Participant recruitment and consent
Participant recruitment
The Alfred Hospital Ethics Committee expects to see and approve:
- All ‘participant facing’ recruitment materials for/describing a specific research project, whether provided directly by the sponsor/researchers or via a study site or an external recruitment agency
- The process for identifying and recruiting participants (typically included in the HREA and Protocol or amendment)
Where it is proposed to use an external recruitment agency, it is the responsibility of sponsors/researchers to undertake a ‘due diligence’ assessment of the agency that they contract with to ensure that the agency’s code of practice protects the confidentiality of information provided by individuals visiting their site, and respects and facilitates individuals’ decision-making autonomy. The Alfred Hospital Ethics Committee does not assess, approve or endorse any specific agency.
Participant consent
The requirements for participants to consent to take part in research is the cornerstone of ethical research practice. Researchers should read all of the relevant policies and guidelines on this subject.
Research: Ethics Committee - Research that potentially involves legal risks for participants and researchers guideline
Research: Requirements for a witness to research participant consent guideline
Research: Ethics Committee: Research with participants requiring language services guideline
Consent: Medical research procedures guideline
Participant information and consent form PICF)
As part of the consent process, potential participants are generally given written descriptions of the research and a consent form to sign.
The PICF template can be downloaded from the Clinical Trials and Research Ethics Application page on the Victorian Department of Health website.

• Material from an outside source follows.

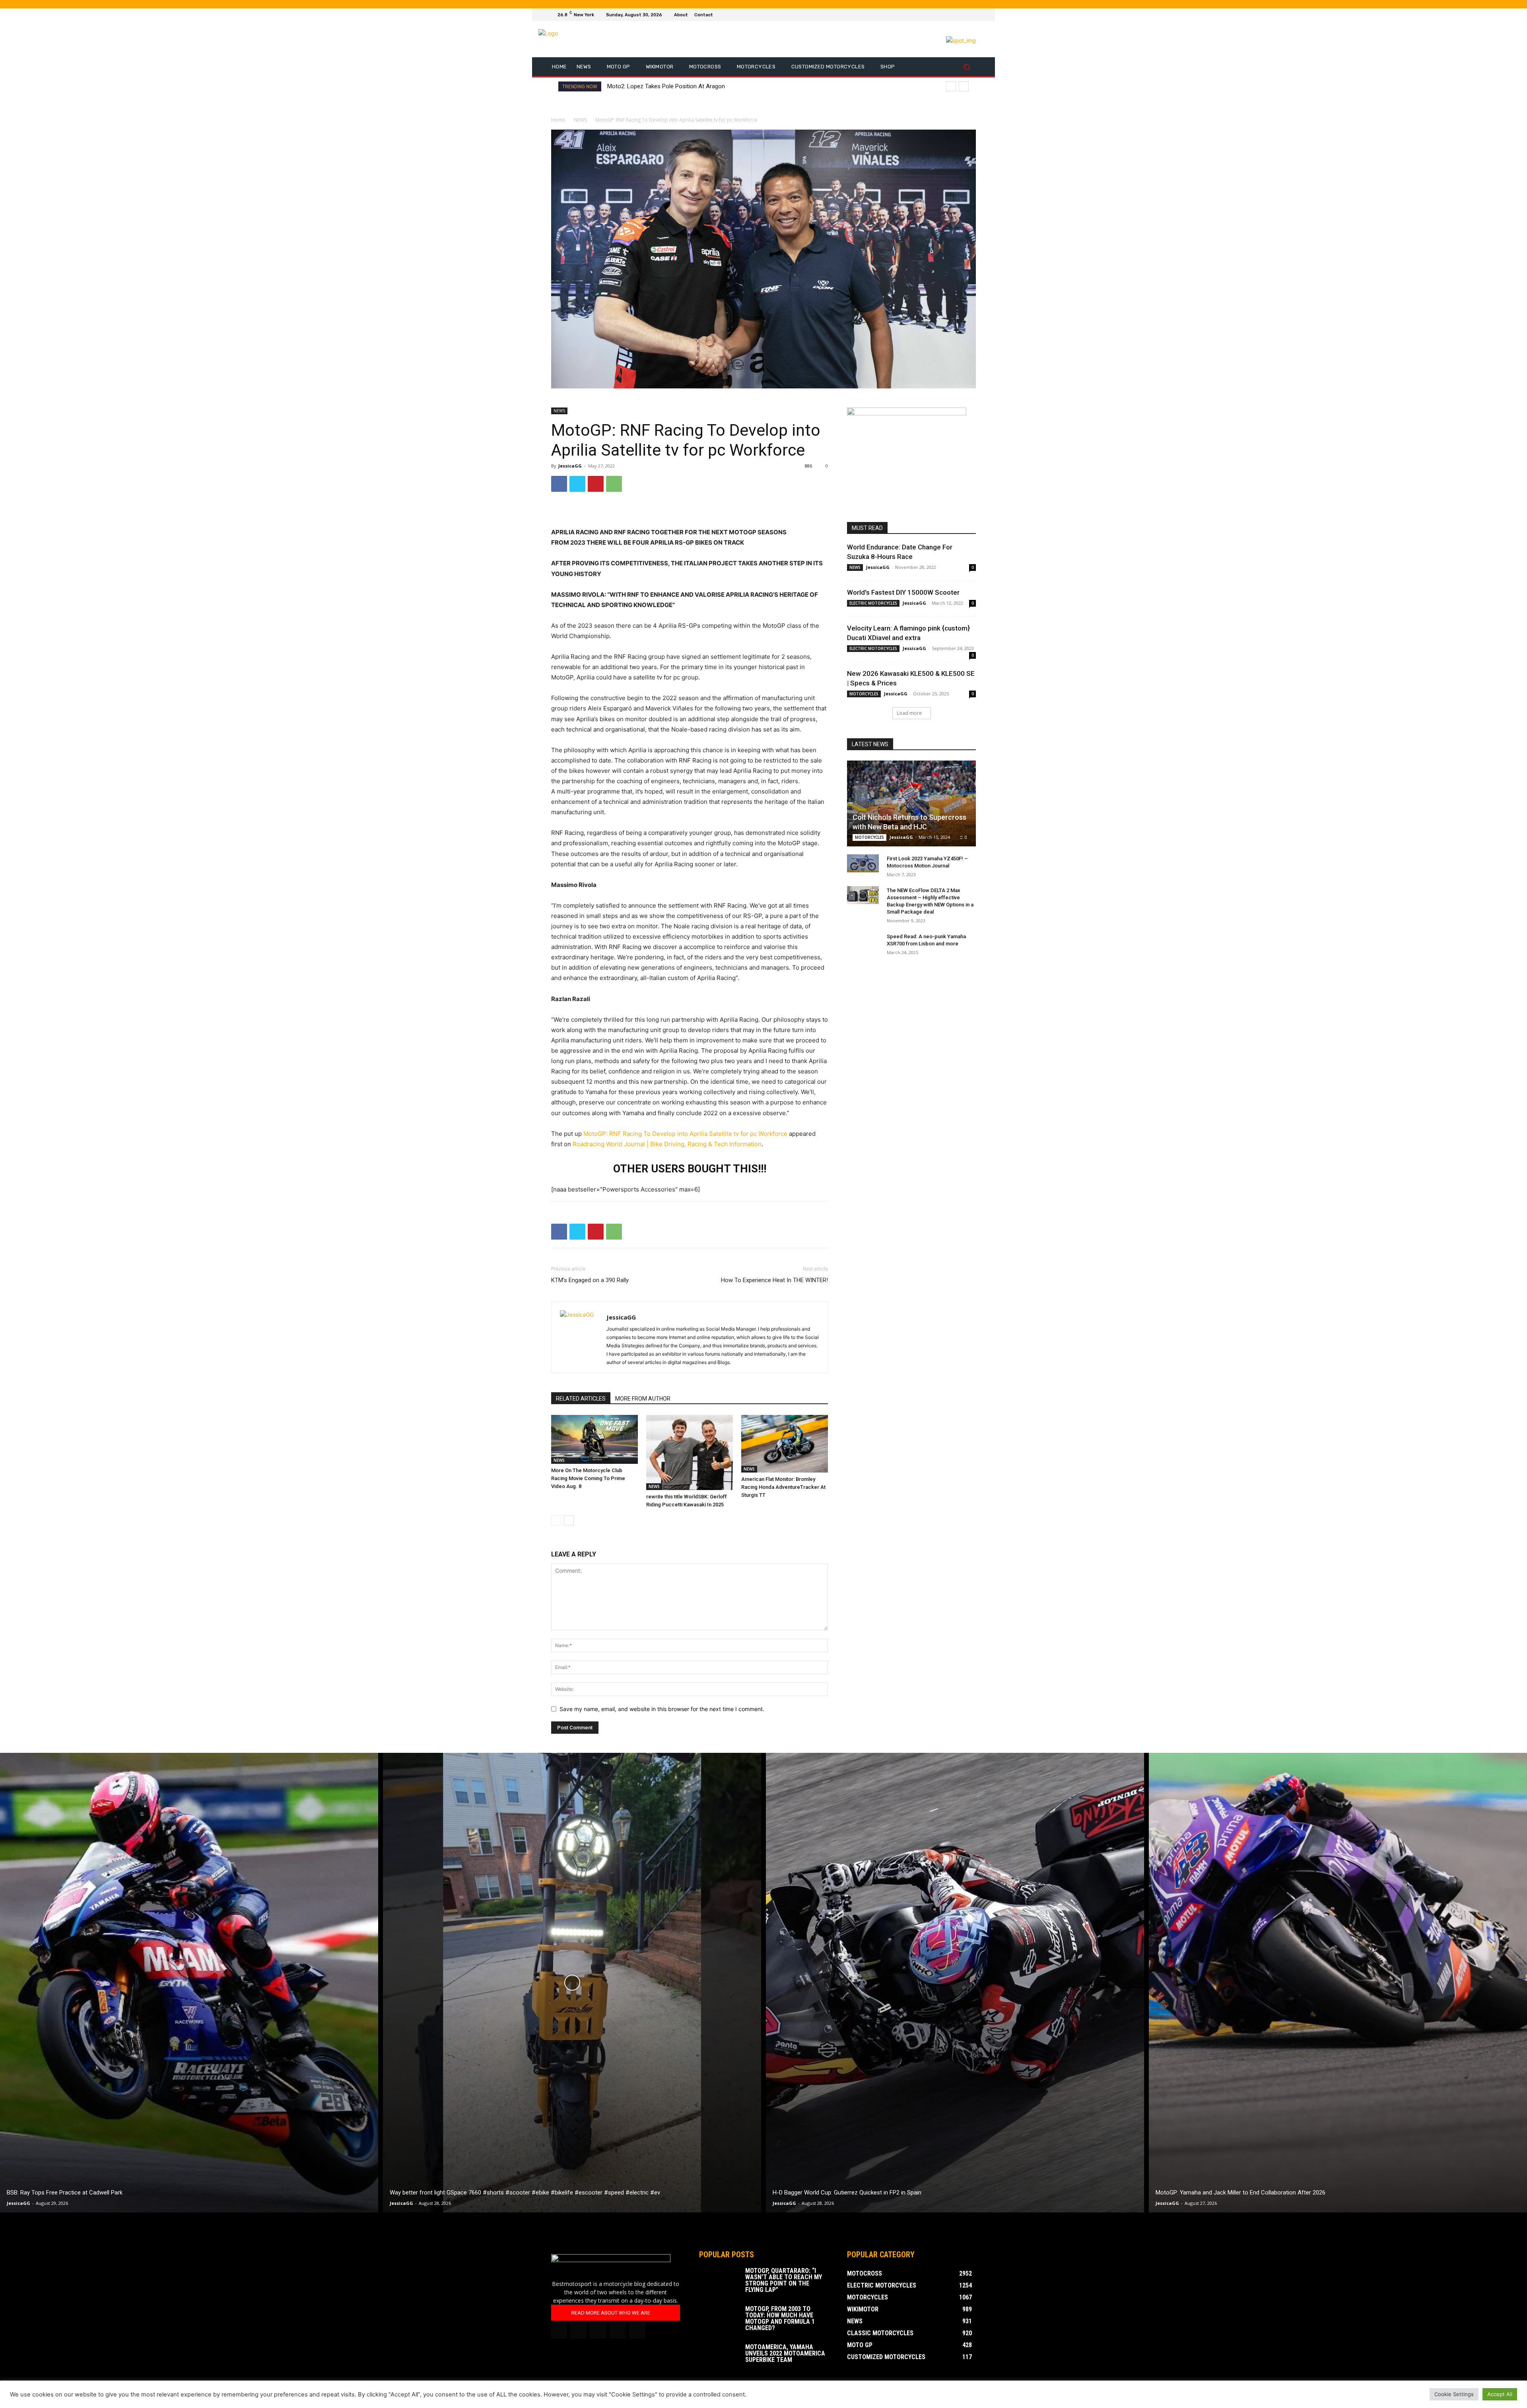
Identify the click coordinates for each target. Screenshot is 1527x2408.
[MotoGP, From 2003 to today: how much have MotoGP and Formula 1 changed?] (719, 2320)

The Alfred Hospital Ethics Committee is also willing to accept PICFs developed from the previous NHMRC templates, available on request by email to research@alfred.org.au.
PICFs should be created for the various scenarios encountered in the research:
- Self (participant)
- Person Responsible/Medical Treatment Decision Maker
- Parent/Guardian
- Carer/Caregiver
- Pregnancy/Pregnant Partner
- Optional sub-study (e.g. biopsy, genetic)
- Retreatment or rechallenge
Contact details for the PICF
If you have any comments or complaints about this project, please contact:
Ethics contact where the Alfred Hospital Ethics Committee is the Reviewing HREC
- Reviewing HREC name: Alfred Hospital Ethics Committee
- Telephone: (03) 9076 3619
- Email: research@alfred.org.au
Include the following details in the site PICF for local site complaints
- Name: Complaints Officer, Office of Ethics and Research Governance, Bayside Health Alfred
- Telephone: (03) 9076 3619
- Email: research@alfred.org.au
Preferred wording for specific procedures and situations
The Alfred Hospital Ethics Committee has developed standard wording for various risky procedures. It is recommended researchers use this wording in the relevant PICFs (for healthy volunteers only). Researchers must consider whether the wording is appropriate for the particular study, and be mindful of any new information when writing the risks section of the PICF.
For projects that collect or record information that may lead to legal risks for participants, additional wording is required in the PICF as per the guideline on research involving legal risks.
Checklist to establish and assist the Medical Treatment Decision Maker
When establishing who is the Medical Treatment Decision Maker under the Medical Treatment Planning and Decisions Act, the Alfred Hospital Ethics Committee requires that researchers complete a Checklist - this Checklist is to be stored with all Medical Treatment Decision Maker information, such as information & consent forms. The Checklist also explains what Victorian law requires the MTDM to take into account.